**What is asked**
A. Please return everything in the dog food thread from "I really like" down to "food there is.", copied word for word.
B. Carry the Kirkland versus Nutro forum thread on past its final line.

# Kirkland Signature VS Nutro



## BIG BLUE (Apr 25, 2010)

Hello All,

I am currently feeding my pup Nutro Max Puppy Food and I have been hearing that a good and less expensive alternative is the Cost Co brand Kirkland Signature (chicken, rice, and veggie) Dog/Puppy food? But since I have not tried it as of yet I wanted to get options and experience from people that have used one or the other or both and which one you end up keeping and why if possible?


Thanks Again :woof:

"BB"


----------



## davidfitness83 (Jul 7, 2009)

Kirkland gave my brothers bulldog severe acne and hairloss. I am not sure if it was the brewer's yeast in it that he was allergic to. I would consider doing futher research Dog Food Analysis - Reviews of kibble and see where your current food ranks. I haven't been on there for a while but I believe Nutro uses lots of grains and not so many meat ingridients.


----------



## cEElint (Oct 6, 2009)

i feed my dogs the Kirkland adult lamb/rice .. their coats are nice and shiny.. and Daisy used to have skin irritations.. havent seen it again since i first got her


----------



## Bethb2007 (Jul 5, 2009)

I really like Kirklands, even more than Nutro. We fed it for along time, but because of the deal we are getting now, no longer feed it. I loved the ingredients, and it even worked for a staffy that we had that was allergic to some foods. I think it is the best medium priced food there is.


----------



## MERC (Mar 26, 2009)

**Material provided**
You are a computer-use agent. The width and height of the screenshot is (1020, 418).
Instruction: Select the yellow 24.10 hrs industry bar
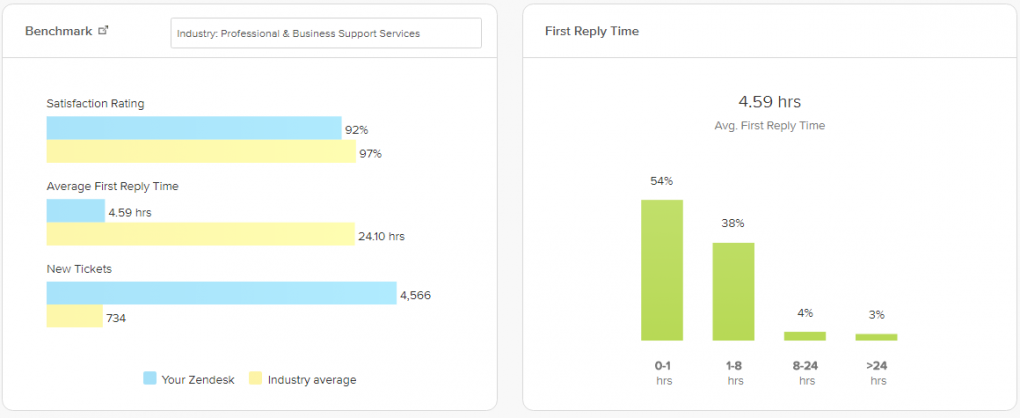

**Answers to the exercise**
A.
I really like Kirklands, even more than Nutro. We fed it for along time, but because of the deal we are getting now, no longer feed it. I loved the ingredients, and it even worked for a staffy that we had that was allergic to some foods. I think it is the best medium priced food there is.

B.
Between me and my roommates we have three pits. When I first moved in they were feeding their dogs nasty ol pedigree. Their female started loosing the hair off her leg on the side she sits and on the face. We changed the food to nutro, which all our dogs have been on for over 6 months, and she regained her healthy coat. We switched to kirkland lamb and rice (adult) about a month ago and have been thru a couple bags with no issues in any of the dogs. 
We switched because it is half the price of nutro for the kirkland with comparable ingrediants and had some friends who were already using it with good results. Seeing as how our dogs are having no issues with it I'm pretty sure we'll keep using it.
Just remember to mix the first bag with a bag of his current food to get his stomach accustomed to the change. Hope I was helpful!


----------



## BIG BLUE (Apr 25, 2010)

Ok cool thanks everyone for all your inputs I really appreciate it allot ! So it seems like its a pretty good dog food for pits and I seen it had high ratings on a dog food comparison site so while I have half of a bag of the old one left I'm going to buy q bag and mix it and see how he does .. keep the good comments coming


----------



## Nizmo (Jan 15, 2009)

i feed the kirkland puppy chow


----------



## performanceknls (Apr 4, 2009)

Like I said I have been feeding it for years to most of my dogs and i love it! It does have grain but if your dog does fine on grain then they are fine on Kirkland. Most dogs who do not have allegories do great on diets with some grain.


----------



## Btom (Jan 28, 2010)

I used to feed blue buffalo wilderness but after about 4 months that got way too expensive so I recently switched to kirland chicken and rice and hes doing fantastic on it granted he does not have a grain allergy. For the price its a good food with good ingredients, far better than the grocery store brands IMO.


----------



## BIG BLUE (Apr 25, 2010)

Ok so far it seems like a pretty good dog food long as he does not have an allergy and how can you tell it they do?


----------



## maquignon (Nov 11, 2009)

The ingredient list for Kirkland is not so bad EXCEPT for the fact that it contains menadione. It also is made at the Diamond plant, therefore containing ethoxyquin, so that is two strikes against it. Nutro also contains menadione and is not a good food anyway. Blue Buffalo is less expensive than Nutro and is a much better food.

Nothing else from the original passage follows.